Collected data entries

============

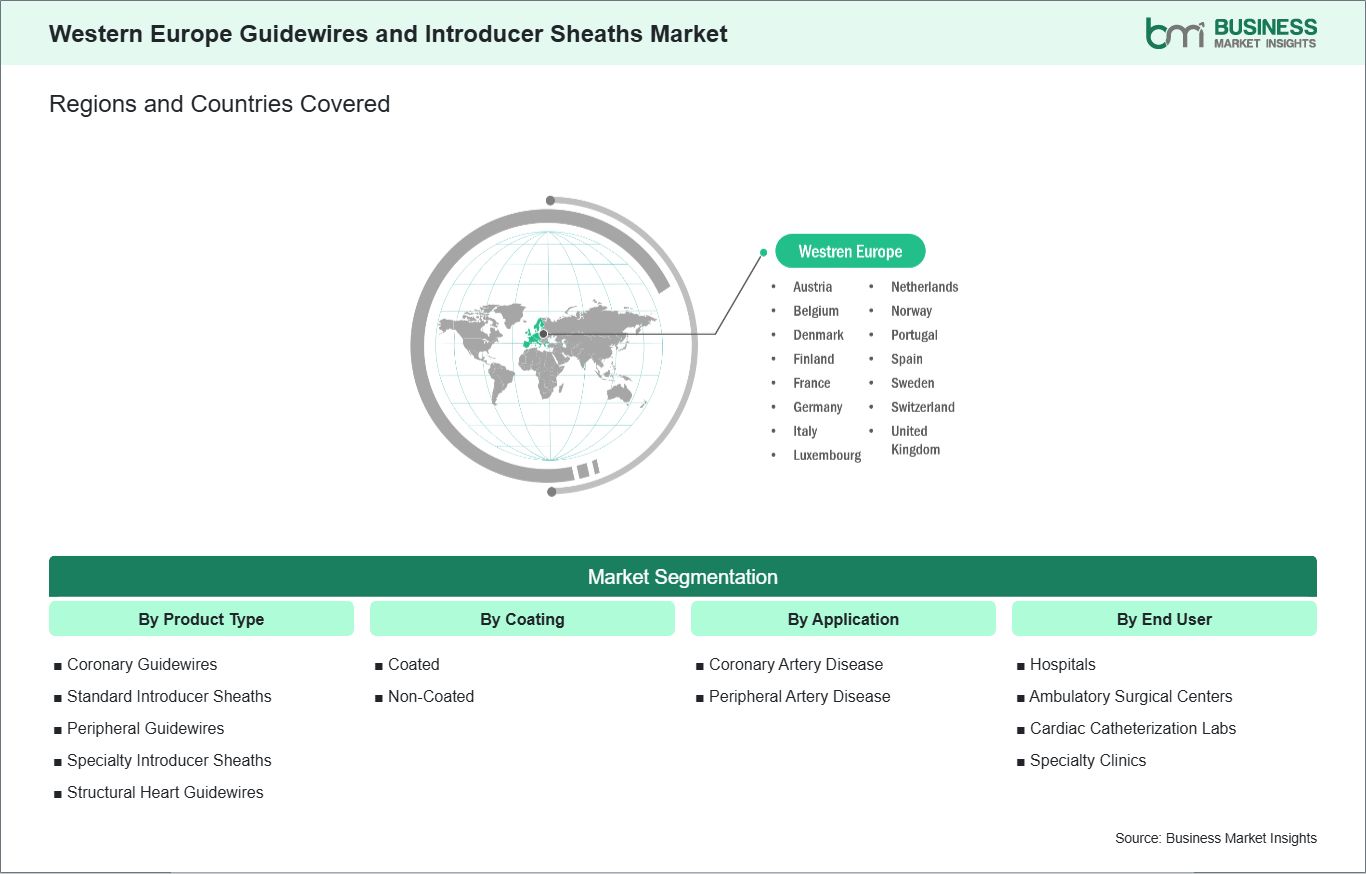Pick the Non-Coated entry
Viewport: 1366px width, 874px height.
click(x=431, y=696)
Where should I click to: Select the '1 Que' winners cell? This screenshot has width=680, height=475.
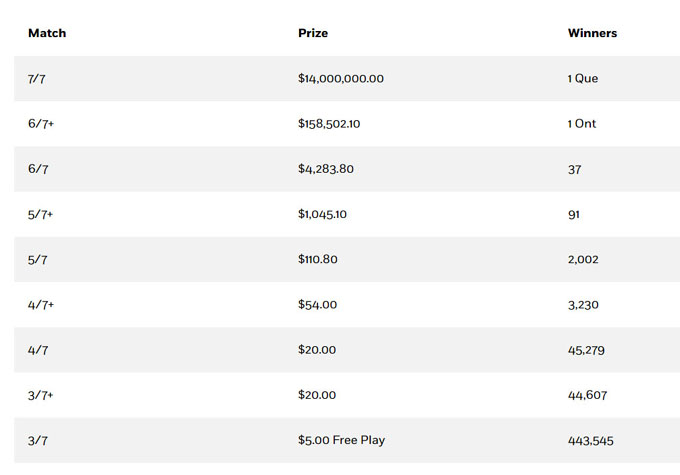click(582, 78)
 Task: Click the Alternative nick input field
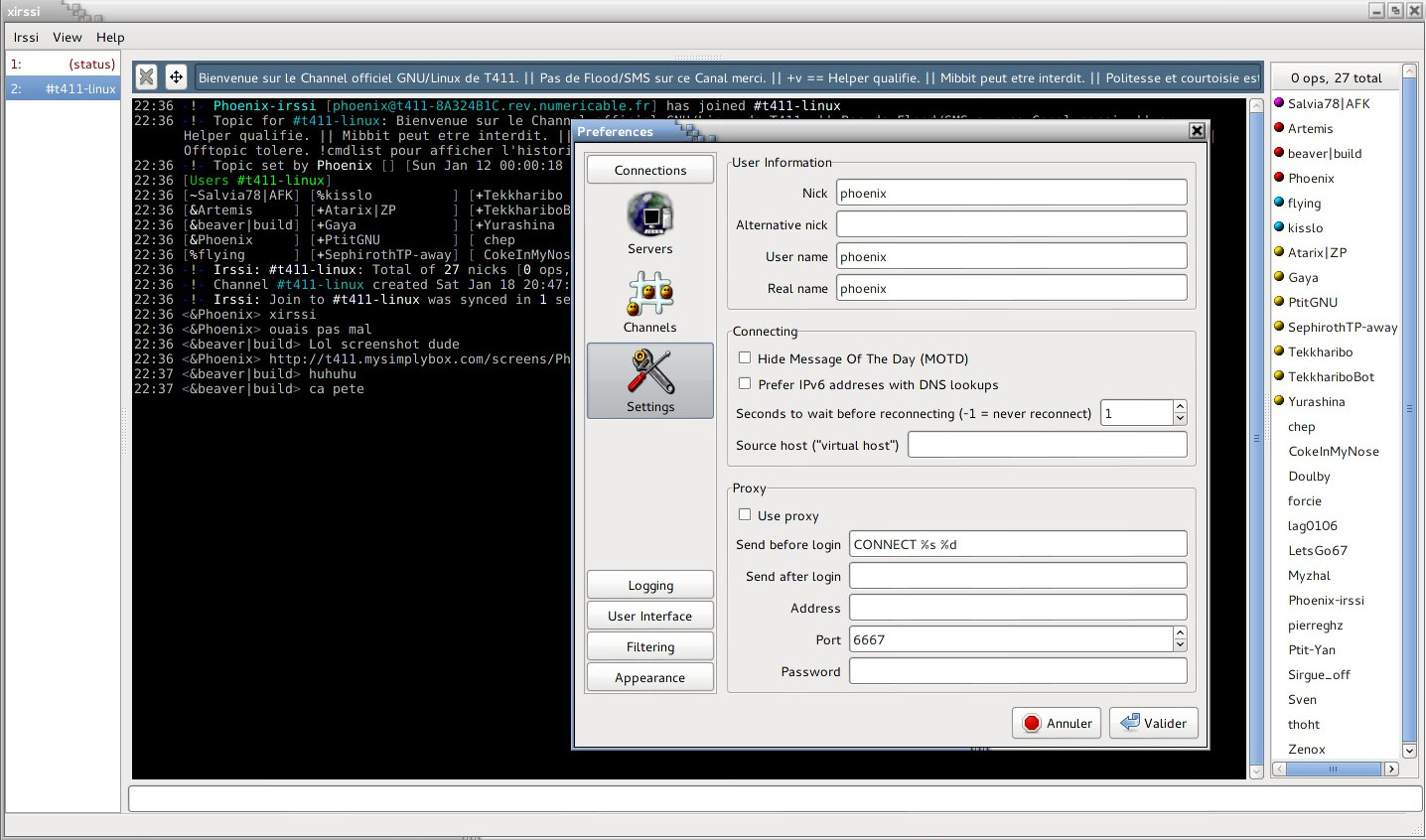tap(1011, 224)
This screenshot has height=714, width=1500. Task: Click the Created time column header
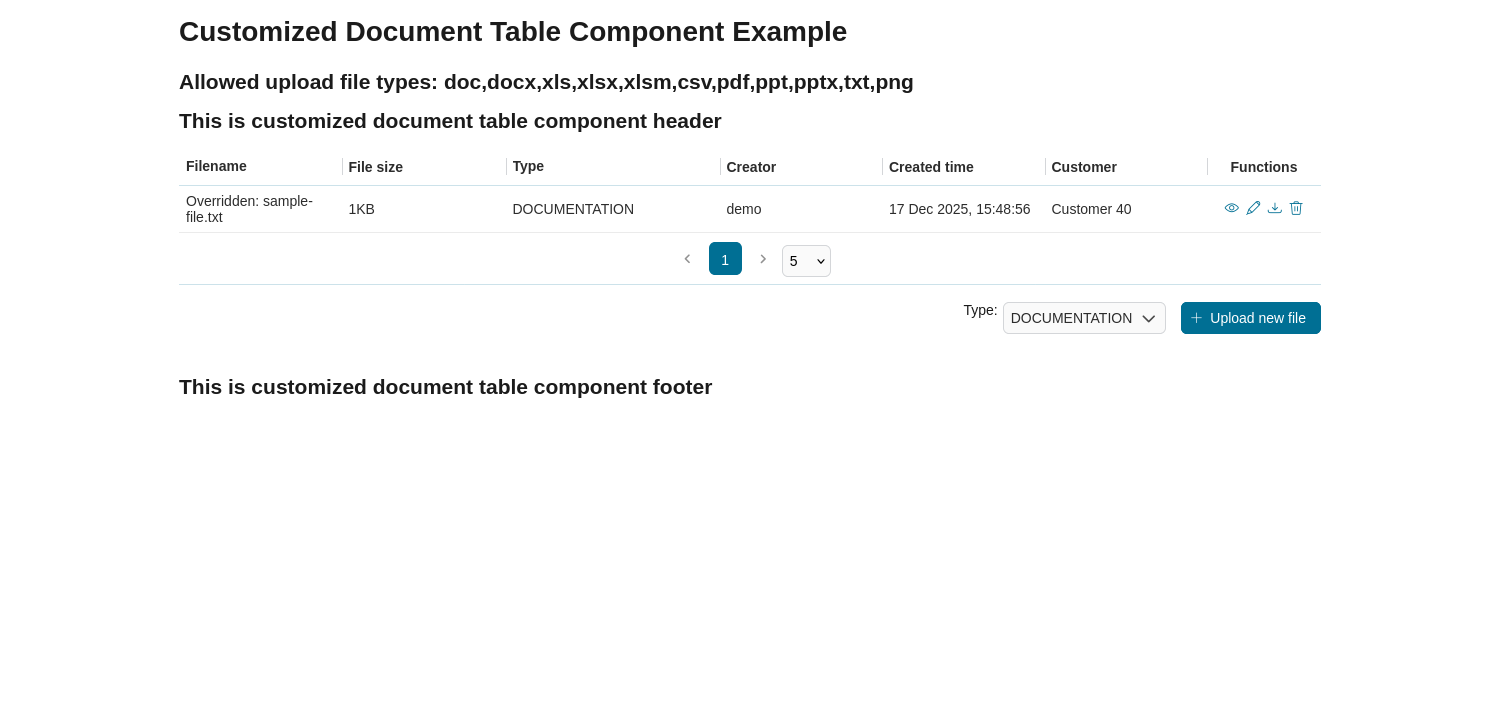931,167
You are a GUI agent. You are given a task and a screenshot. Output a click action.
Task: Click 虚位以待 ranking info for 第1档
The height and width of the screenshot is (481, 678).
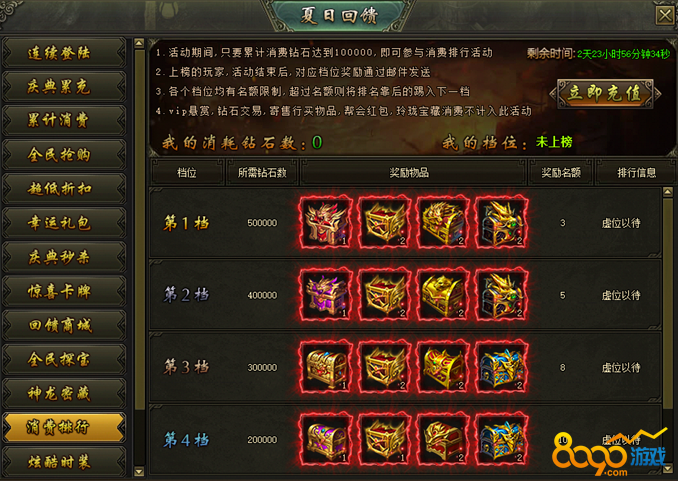(x=621, y=223)
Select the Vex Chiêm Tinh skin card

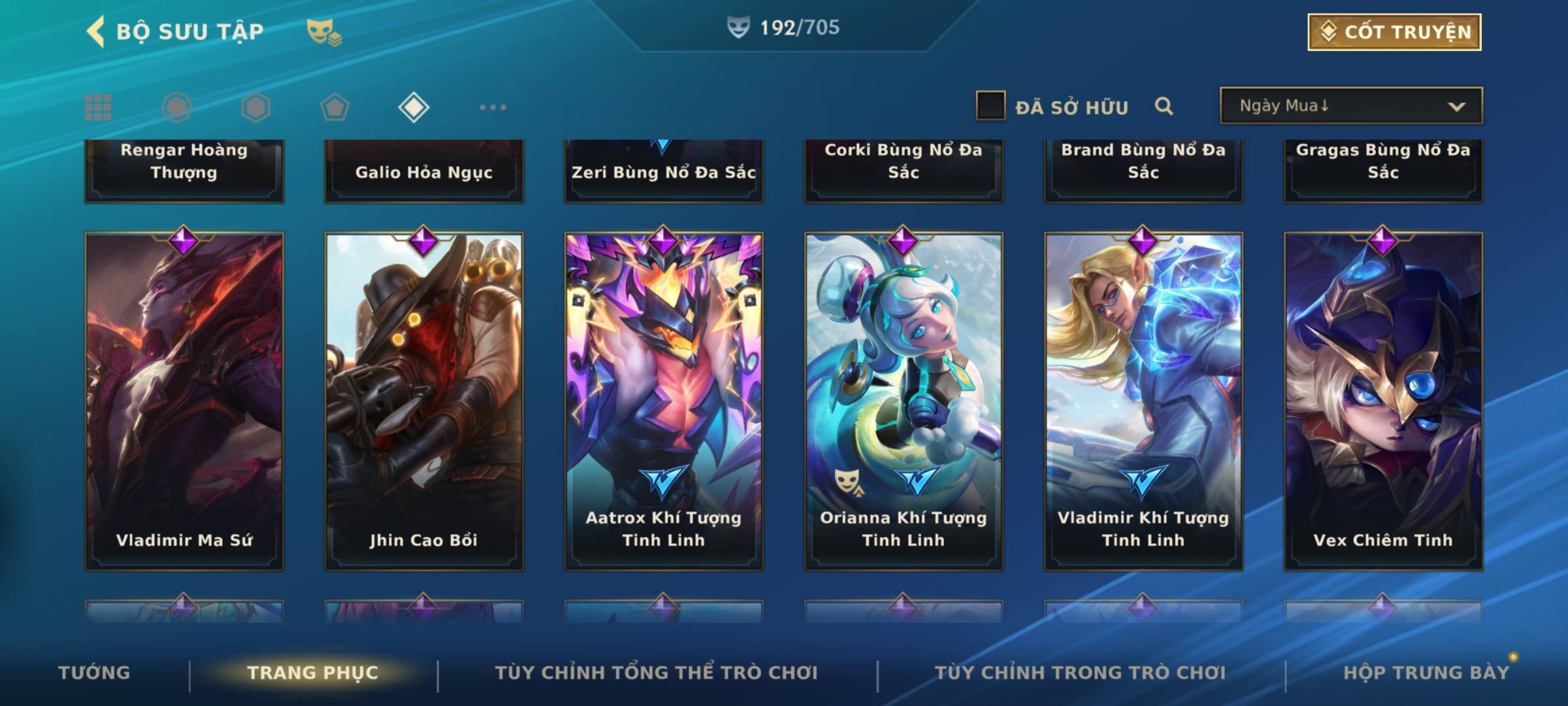(x=1383, y=401)
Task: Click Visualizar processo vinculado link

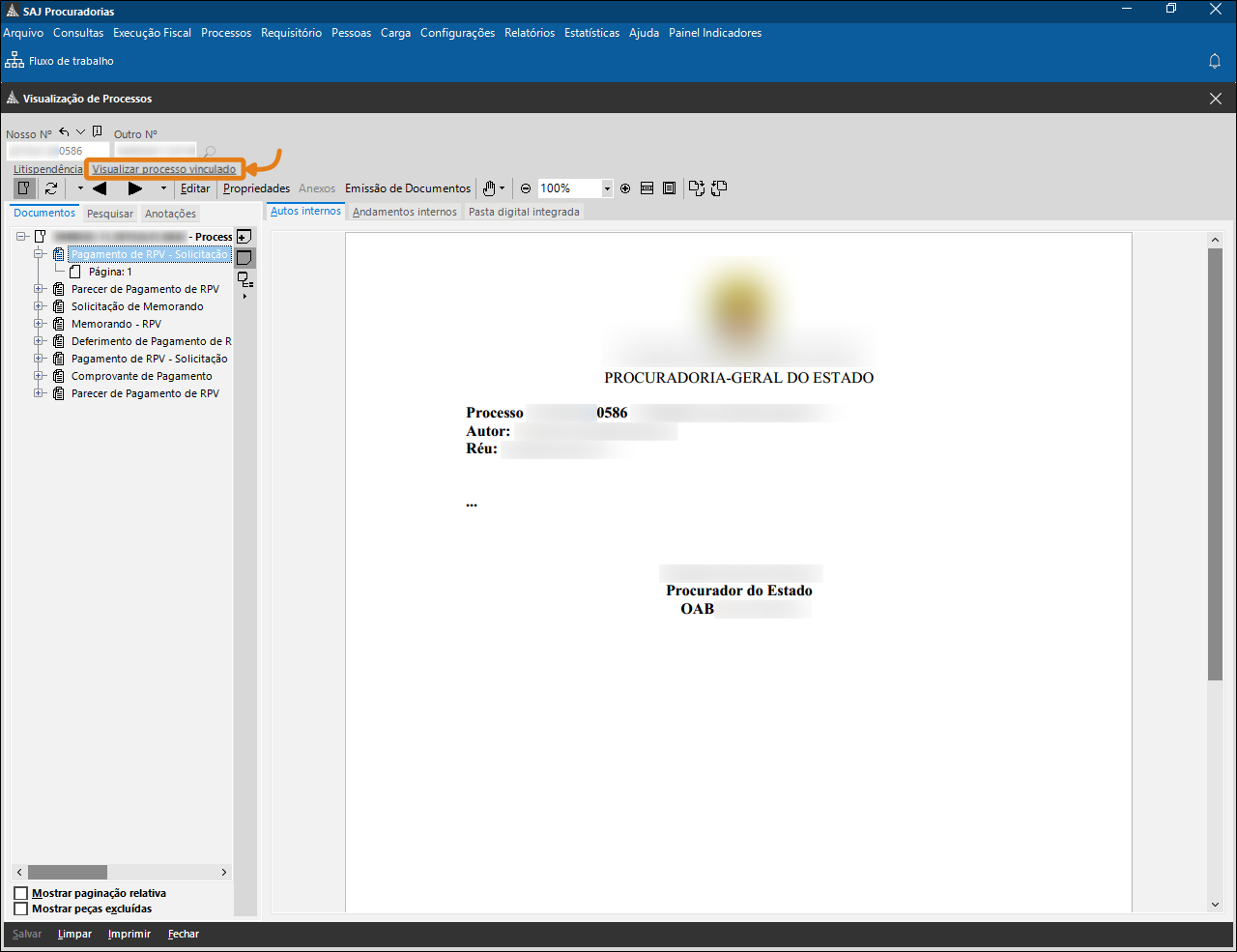Action: [x=164, y=169]
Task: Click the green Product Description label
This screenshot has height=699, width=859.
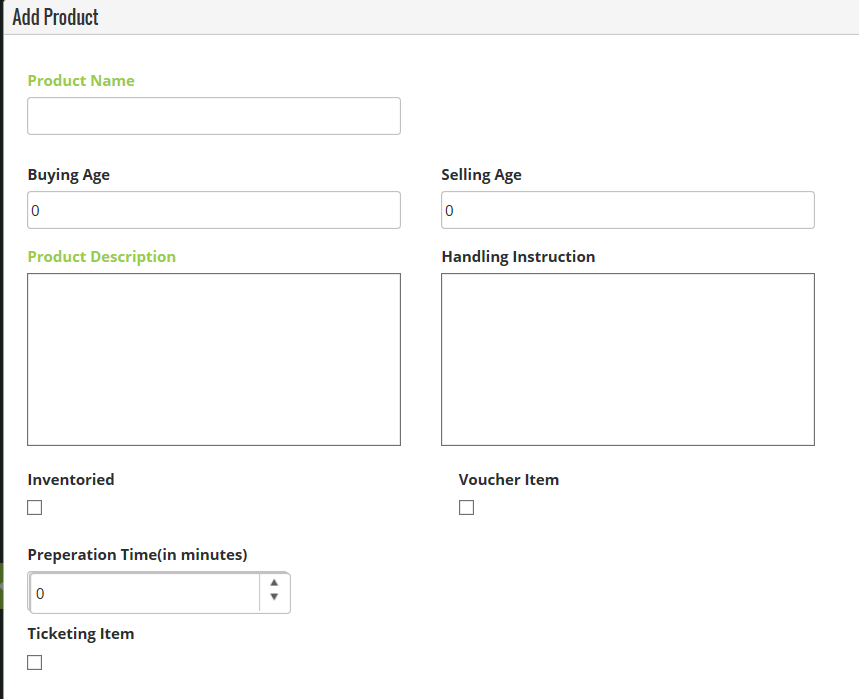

============

## Task item:
Only the lines above from the one containing "Task: Click the Alternative nick input field" through the one containing "Task: Click the green" should be returned, verbatim and inclusive, with pictures excluded.

## Solution for this problem:
 Task: Click the Alternative nick input field
tap(1011, 224)
This screenshot has height=714, width=1500. Task: Click the Created time column header
931,167
You are a GUI agent. You are given a task and a screenshot. Output a click action.
Task: Click 虚位以待 ranking info for 第1档
The height and width of the screenshot is (481, 678).
(x=621, y=223)
Select the Vex Chiêm Tinh skin card

(x=1383, y=401)
Task: Click Visualizar processo vinculado link

Action: [x=164, y=169]
Task: Click the green Product Description label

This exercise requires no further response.